# 节选段落
----
2010/07/31

經濟學人:中國工人在崛起

07月30日 星期六 12:36 更新 香港時間

國際財經時報北京】英國《經濟學人》(TheEconomist)7月29日發表文章稱,中國工人工資的上漲不僅對中國有利,而且對全球經濟有益。

文章摘譯如下:  廉價勞動力造就了中國的經濟奇跡。這裏的產業工人的要價,僅是美國或德國的競爭對手的「九牛一毛」。

去年,有約1.3億底層「流動人口」在新興城鎮工作,平均每個月帶回家1348元。摺合成美元,大約是197美元,僅僅是美國平均月工資的1/20。但已經比前一年漲了17%。隨着中國經濟反彈,工資上漲也緊隨其後。在遍布出口工廠的沿海地區,老闆們缺工人,工人們缺耐心。這個世界工廠已經發生了一連串罷工。
----
# 给定数据行
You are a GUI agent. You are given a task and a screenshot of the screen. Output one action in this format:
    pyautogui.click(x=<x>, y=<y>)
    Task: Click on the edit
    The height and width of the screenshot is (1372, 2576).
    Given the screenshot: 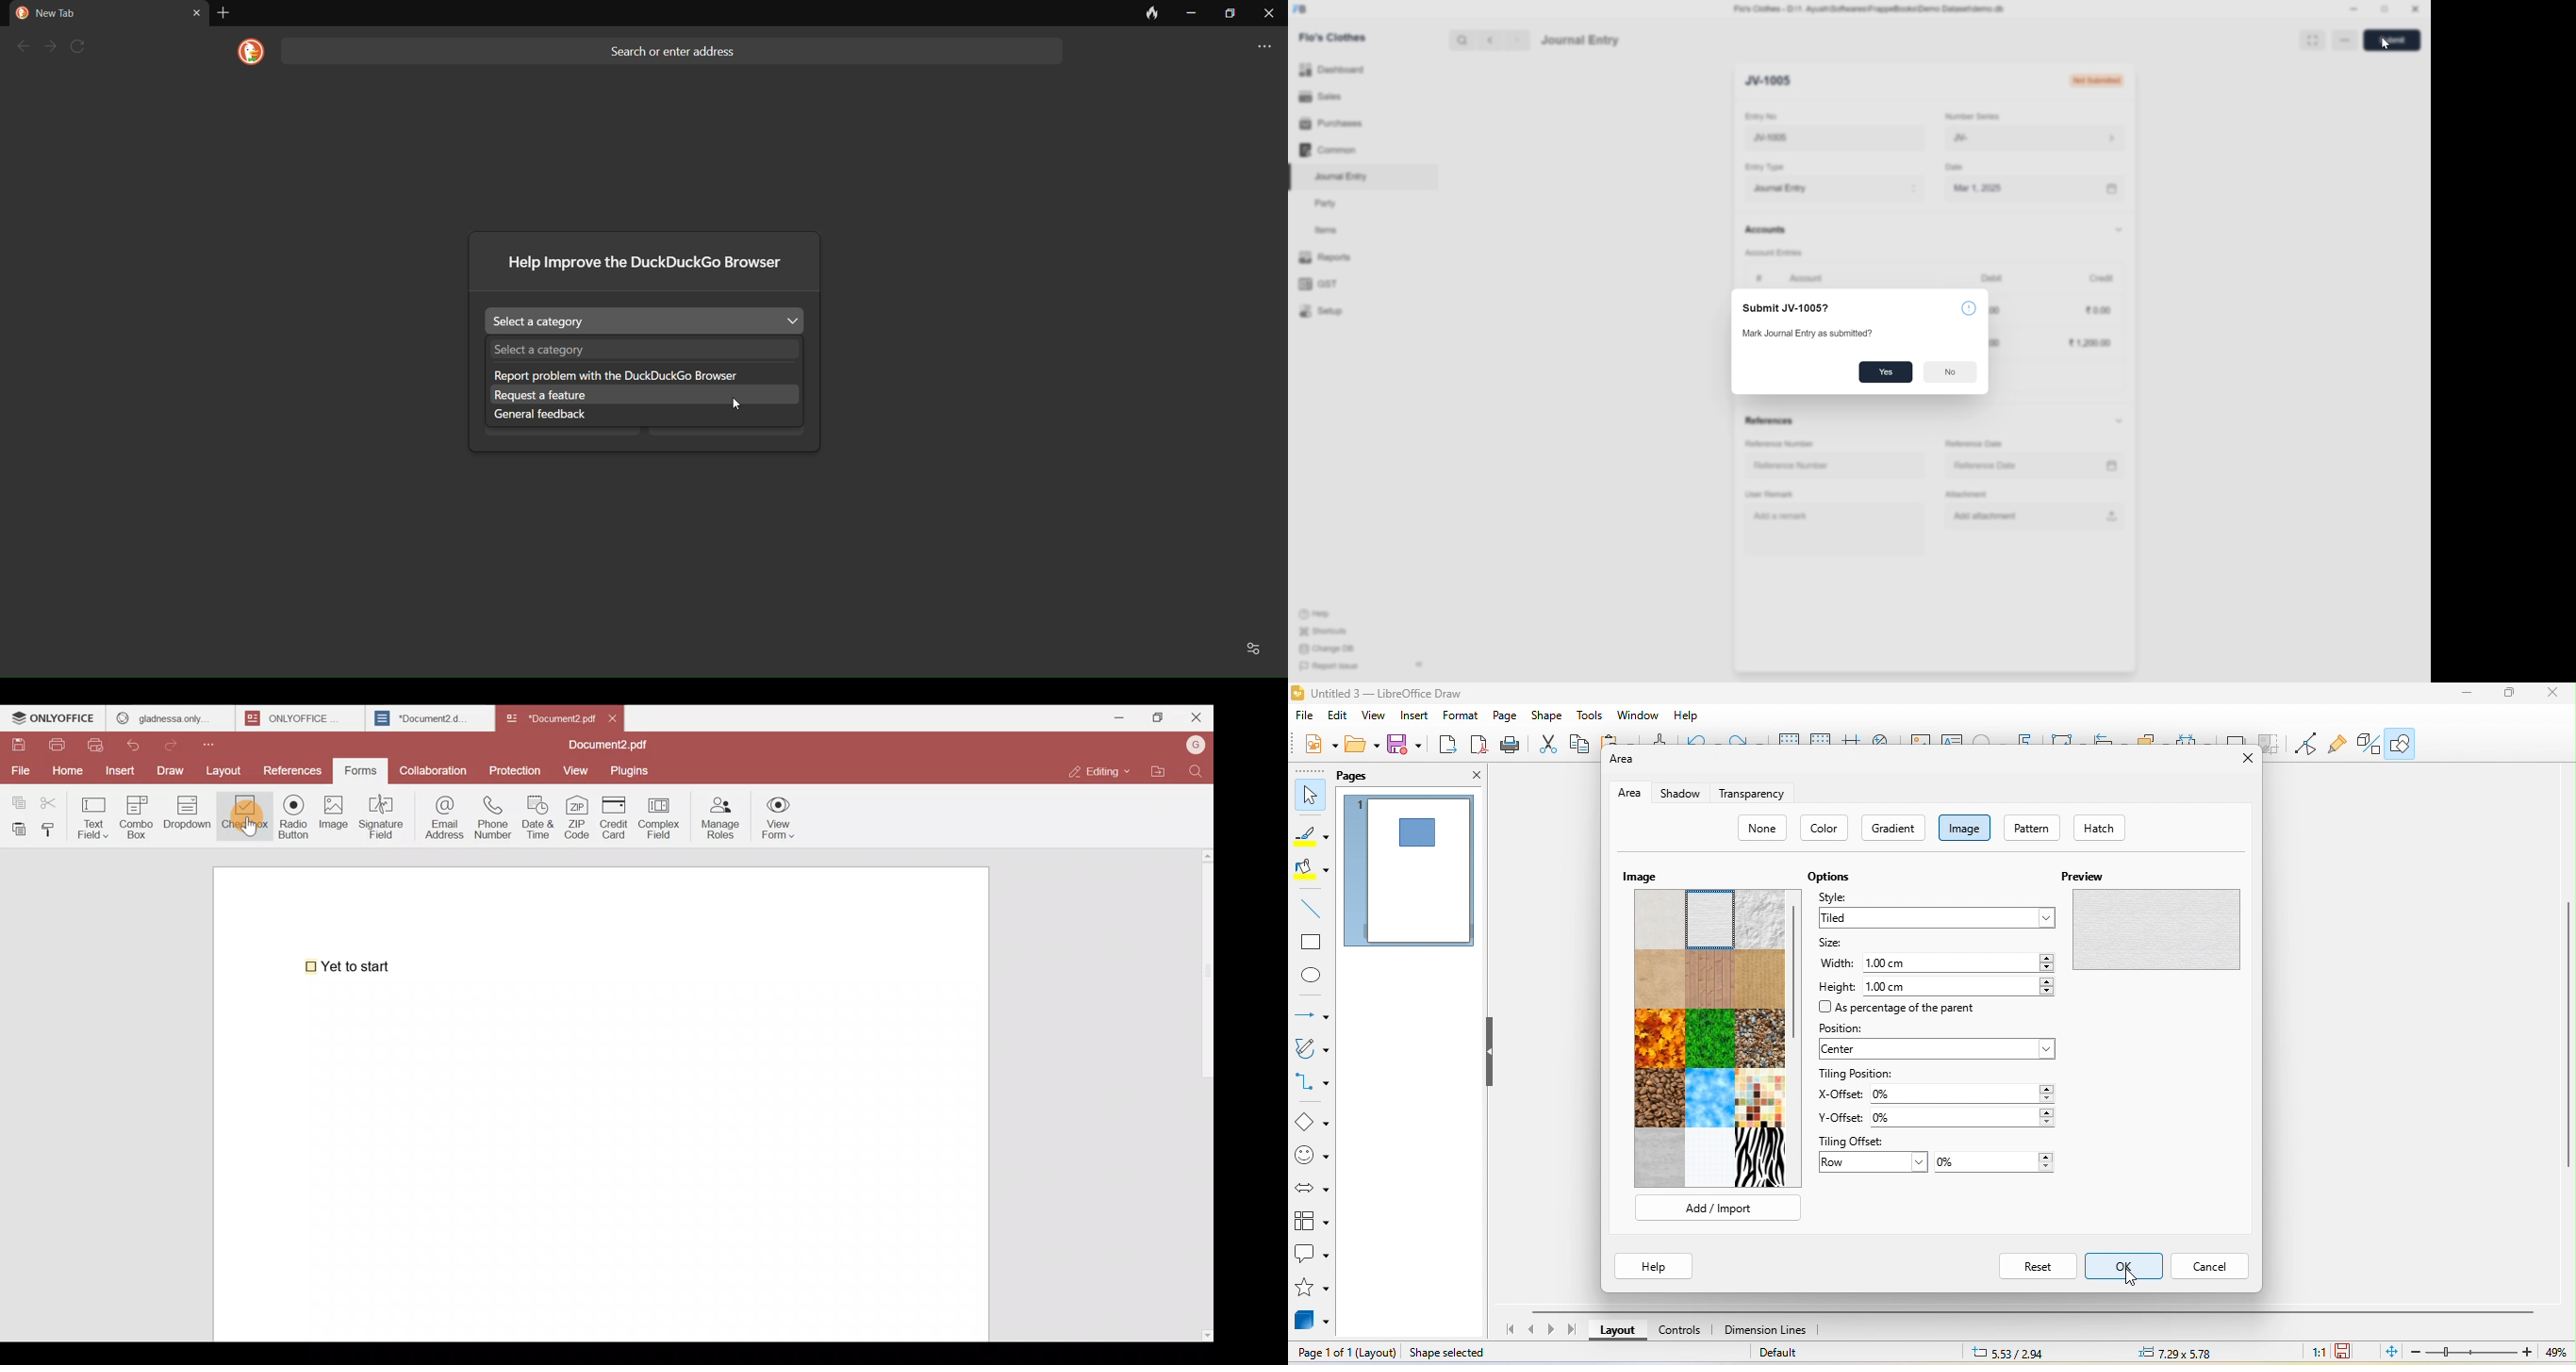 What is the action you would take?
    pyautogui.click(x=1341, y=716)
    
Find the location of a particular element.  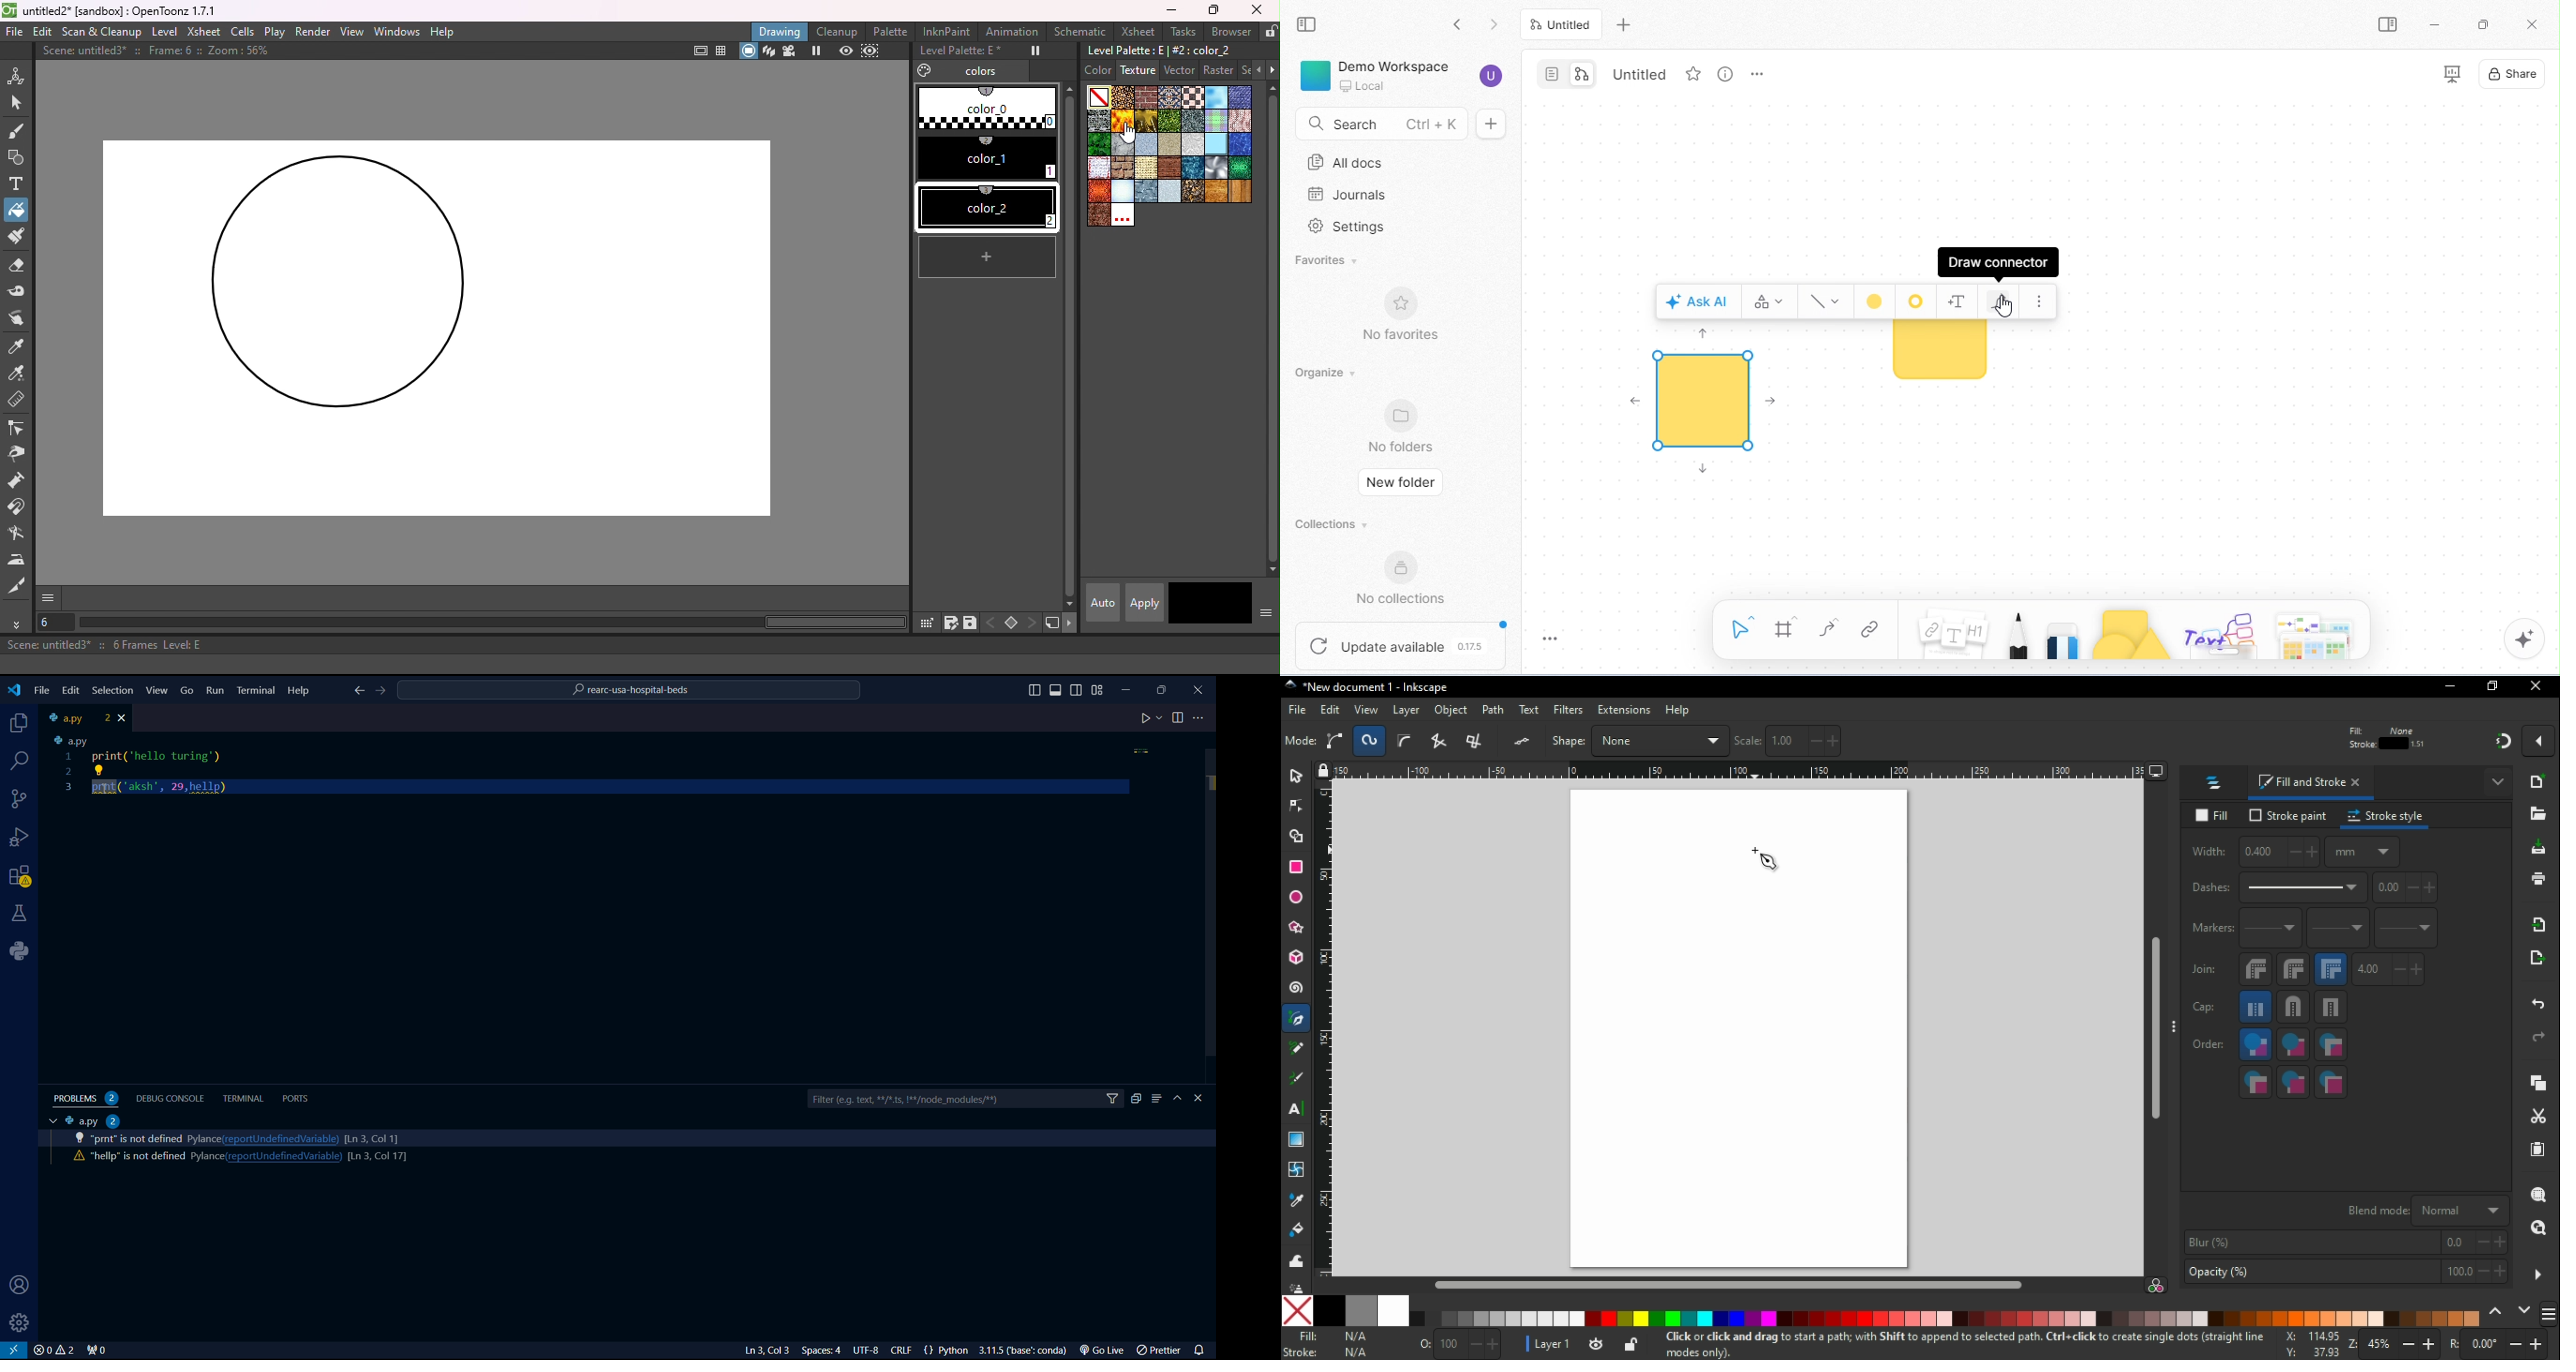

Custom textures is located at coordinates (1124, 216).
----
# 任务目标
请把上方节选段落中从“經濟學人:中國工人在崛起”起一直到“國的競爭對手的「九牛一毛」。”为止的全部文字一字不改地抄写出来。

# 输出结果
經濟學人:中國工人在崛起

07月30日 星期六 12:36 更新 香港時間

國際財經時報北京】英國《經濟學人》(TheEconomist)7月29日發表文章稱,中國工人工資的上漲不僅對中國有利,而且對全球經濟有益。

文章摘譯如下:  廉價勞動力造就了中國的經濟奇跡。這裏的產業工人的要價,僅是美國或德國的競爭對手的「九牛一毛」。